(Beginning of INPUT MATERIAL)
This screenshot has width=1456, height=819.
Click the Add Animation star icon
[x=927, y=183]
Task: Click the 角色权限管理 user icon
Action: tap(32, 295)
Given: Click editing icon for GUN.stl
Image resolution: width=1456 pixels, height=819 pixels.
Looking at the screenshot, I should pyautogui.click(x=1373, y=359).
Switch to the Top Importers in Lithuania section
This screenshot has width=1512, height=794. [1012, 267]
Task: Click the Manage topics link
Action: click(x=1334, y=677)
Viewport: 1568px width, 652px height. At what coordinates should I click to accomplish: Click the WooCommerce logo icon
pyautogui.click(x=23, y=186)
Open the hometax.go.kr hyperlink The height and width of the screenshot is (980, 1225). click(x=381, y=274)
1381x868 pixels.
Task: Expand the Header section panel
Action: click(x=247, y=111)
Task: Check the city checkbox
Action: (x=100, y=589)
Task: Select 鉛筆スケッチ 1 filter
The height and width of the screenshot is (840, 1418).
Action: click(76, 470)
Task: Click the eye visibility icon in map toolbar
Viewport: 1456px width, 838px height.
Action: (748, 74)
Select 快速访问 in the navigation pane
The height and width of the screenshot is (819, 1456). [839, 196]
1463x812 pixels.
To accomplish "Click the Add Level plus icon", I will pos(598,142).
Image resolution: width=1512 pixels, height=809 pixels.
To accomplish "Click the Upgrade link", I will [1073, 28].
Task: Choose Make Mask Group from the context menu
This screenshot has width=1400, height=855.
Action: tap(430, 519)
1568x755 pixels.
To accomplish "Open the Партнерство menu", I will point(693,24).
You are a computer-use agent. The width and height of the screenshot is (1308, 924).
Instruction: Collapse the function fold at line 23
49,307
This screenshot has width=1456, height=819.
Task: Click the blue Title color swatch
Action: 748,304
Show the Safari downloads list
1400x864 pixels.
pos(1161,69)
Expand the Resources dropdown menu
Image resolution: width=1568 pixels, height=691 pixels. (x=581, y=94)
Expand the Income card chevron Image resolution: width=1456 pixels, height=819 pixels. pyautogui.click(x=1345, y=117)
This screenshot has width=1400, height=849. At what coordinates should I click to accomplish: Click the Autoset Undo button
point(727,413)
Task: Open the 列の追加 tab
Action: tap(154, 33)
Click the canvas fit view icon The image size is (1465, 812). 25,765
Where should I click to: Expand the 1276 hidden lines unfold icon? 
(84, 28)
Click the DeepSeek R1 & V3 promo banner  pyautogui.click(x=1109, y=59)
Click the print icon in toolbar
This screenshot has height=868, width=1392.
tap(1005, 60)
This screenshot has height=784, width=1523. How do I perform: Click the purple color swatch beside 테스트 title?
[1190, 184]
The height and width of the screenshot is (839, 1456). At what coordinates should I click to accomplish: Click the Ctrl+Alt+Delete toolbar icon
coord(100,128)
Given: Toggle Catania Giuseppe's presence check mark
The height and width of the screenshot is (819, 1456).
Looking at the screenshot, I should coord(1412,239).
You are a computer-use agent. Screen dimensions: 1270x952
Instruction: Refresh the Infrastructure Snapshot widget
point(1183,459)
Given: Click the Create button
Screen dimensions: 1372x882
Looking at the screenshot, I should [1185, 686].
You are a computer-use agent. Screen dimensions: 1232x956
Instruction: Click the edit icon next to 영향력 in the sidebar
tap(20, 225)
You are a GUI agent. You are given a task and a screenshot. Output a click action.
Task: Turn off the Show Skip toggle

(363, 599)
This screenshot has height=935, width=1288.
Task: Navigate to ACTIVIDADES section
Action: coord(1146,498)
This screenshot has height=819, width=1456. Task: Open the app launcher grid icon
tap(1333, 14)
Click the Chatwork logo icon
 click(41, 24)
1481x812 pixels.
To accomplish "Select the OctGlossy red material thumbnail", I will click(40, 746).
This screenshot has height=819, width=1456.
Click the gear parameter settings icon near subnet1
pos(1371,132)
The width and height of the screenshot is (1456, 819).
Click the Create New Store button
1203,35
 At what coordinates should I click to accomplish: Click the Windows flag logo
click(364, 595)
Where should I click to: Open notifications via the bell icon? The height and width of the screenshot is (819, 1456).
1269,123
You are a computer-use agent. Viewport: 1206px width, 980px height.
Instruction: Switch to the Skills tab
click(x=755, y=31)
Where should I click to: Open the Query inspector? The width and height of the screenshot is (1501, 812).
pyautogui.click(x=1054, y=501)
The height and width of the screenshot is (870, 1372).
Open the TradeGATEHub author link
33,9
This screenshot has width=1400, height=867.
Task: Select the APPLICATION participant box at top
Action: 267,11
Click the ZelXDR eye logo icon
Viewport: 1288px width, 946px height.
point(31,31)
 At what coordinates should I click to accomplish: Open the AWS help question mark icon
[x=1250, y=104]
(End of INPUT MATERIAL)
- PROBLEM TO SOLVE -
Every entry, from the first line to the last, should be retyped exactly.

- RESULT -
This screenshot has width=1456, height=819.
Click the Add Animation star icon
[x=927, y=183]
Task: Click the 角色权限管理 user icon
Action: tap(32, 295)
Given: Click editing icon for GUN.stl
Image resolution: width=1456 pixels, height=819 pixels.
Looking at the screenshot, I should pyautogui.click(x=1373, y=359).
Switch to the Top Importers in Lithuania section
This screenshot has width=1512, height=794. [1012, 267]
Task: Click the Manage topics link
Action: click(x=1334, y=677)
Viewport: 1568px width, 652px height. At what coordinates should I click to accomplish: Click the WooCommerce logo icon
pyautogui.click(x=23, y=186)
Open the hometax.go.kr hyperlink The height and width of the screenshot is (980, 1225). click(x=381, y=274)
1381x868 pixels.
Task: Expand the Header section panel
Action: click(x=247, y=111)
Task: Check the city checkbox
Action: (x=100, y=589)
Task: Select 鉛筆スケッチ 1 filter
The height and width of the screenshot is (840, 1418).
Action: click(76, 470)
Task: Click the eye visibility icon in map toolbar
Viewport: 1456px width, 838px height.
Action: (748, 74)
Select 快速访问 in the navigation pane
The height and width of the screenshot is (819, 1456). [839, 196]
1463x812 pixels.
To accomplish "Click the Add Level plus icon", I will pos(598,142).
Image resolution: width=1512 pixels, height=809 pixels.
To accomplish "Click the Upgrade link", I will [1073, 28].
Task: Choose Make Mask Group from the context menu
This screenshot has width=1400, height=855.
Action: tap(430, 519)
1568x755 pixels.
To accomplish "Open the Партнерство menu", I will point(693,24).
You are a computer-use agent. The width and height of the screenshot is (1308, 924).
Instruction: Collapse the function fold at line 23
49,307
This screenshot has width=1456, height=819.
Task: Click the blue Title color swatch
Action: 748,304
Show the Safari downloads list
1400x864 pixels.
pos(1161,69)
Expand the Resources dropdown menu
Image resolution: width=1568 pixels, height=691 pixels. (x=581, y=94)
Expand the Income card chevron Image resolution: width=1456 pixels, height=819 pixels. pyautogui.click(x=1345, y=117)
This screenshot has width=1400, height=849. At what coordinates should I click to accomplish: Click the Autoset Undo button
point(727,413)
Task: Open the 列の追加 tab
Action: tap(154, 33)
Click the canvas fit view icon The image size is (1465, 812). 25,765
Where should I click to: Expand the 1276 hidden lines unfold icon? 
(84, 28)
Click the DeepSeek R1 & V3 promo banner  pyautogui.click(x=1109, y=59)
Click the print icon in toolbar
This screenshot has height=868, width=1392.
tap(1005, 60)
This screenshot has height=784, width=1523. How do I perform: Click the purple color swatch beside 테스트 title?
[1190, 184]
The height and width of the screenshot is (839, 1456). At what coordinates should I click to accomplish: Click the Ctrl+Alt+Delete toolbar icon
coord(100,128)
Given: Toggle Catania Giuseppe's presence check mark
The height and width of the screenshot is (819, 1456).
Looking at the screenshot, I should coord(1412,239).
You are a computer-use agent. Screen dimensions: 1270x952
Instruction: Refresh the Infrastructure Snapshot widget
point(1183,459)
Given: Click the Create button
Screen dimensions: 1372x882
Looking at the screenshot, I should [1185, 686].
You are a computer-use agent. Screen dimensions: 1232x956
Instruction: Click the edit icon next to 영향력 in the sidebar
tap(20, 225)
You are a GUI agent. You are given a task and a screenshot. Output a click action.
Task: Turn off the Show Skip toggle

(363, 599)
This screenshot has height=935, width=1288.
Task: Navigate to ACTIVIDADES section
Action: coord(1146,498)
This screenshot has height=819, width=1456. Task: Open the app launcher grid icon
tap(1333, 14)
Click the Chatwork logo icon
 click(41, 24)
1481x812 pixels.
To accomplish "Select the OctGlossy red material thumbnail", I will click(40, 746).
This screenshot has height=819, width=1456.
Click the gear parameter settings icon near subnet1
pos(1371,132)
The width and height of the screenshot is (1456, 819).
Click the Create New Store button
1203,35
 At what coordinates should I click to accomplish: Click the Windows flag logo
click(364, 595)
Where should I click to: Open notifications via the bell icon? The height and width of the screenshot is (819, 1456).
1269,123
You are a computer-use agent. Viewport: 1206px width, 980px height.
Instruction: Switch to the Skills tab
click(x=755, y=31)
Where should I click to: Open the Query inspector? The width and height of the screenshot is (1501, 812).
pyautogui.click(x=1054, y=501)
The height and width of the screenshot is (870, 1372).
Open the TradeGATEHub author link
33,9
This screenshot has width=1400, height=867.
Task: Select the APPLICATION participant box at top
Action: 267,11
Click the ZelXDR eye logo icon
Viewport: 1288px width, 946px height.
point(31,31)
 At what coordinates should I click to accomplish: Open the AWS help question mark icon
[x=1250, y=104]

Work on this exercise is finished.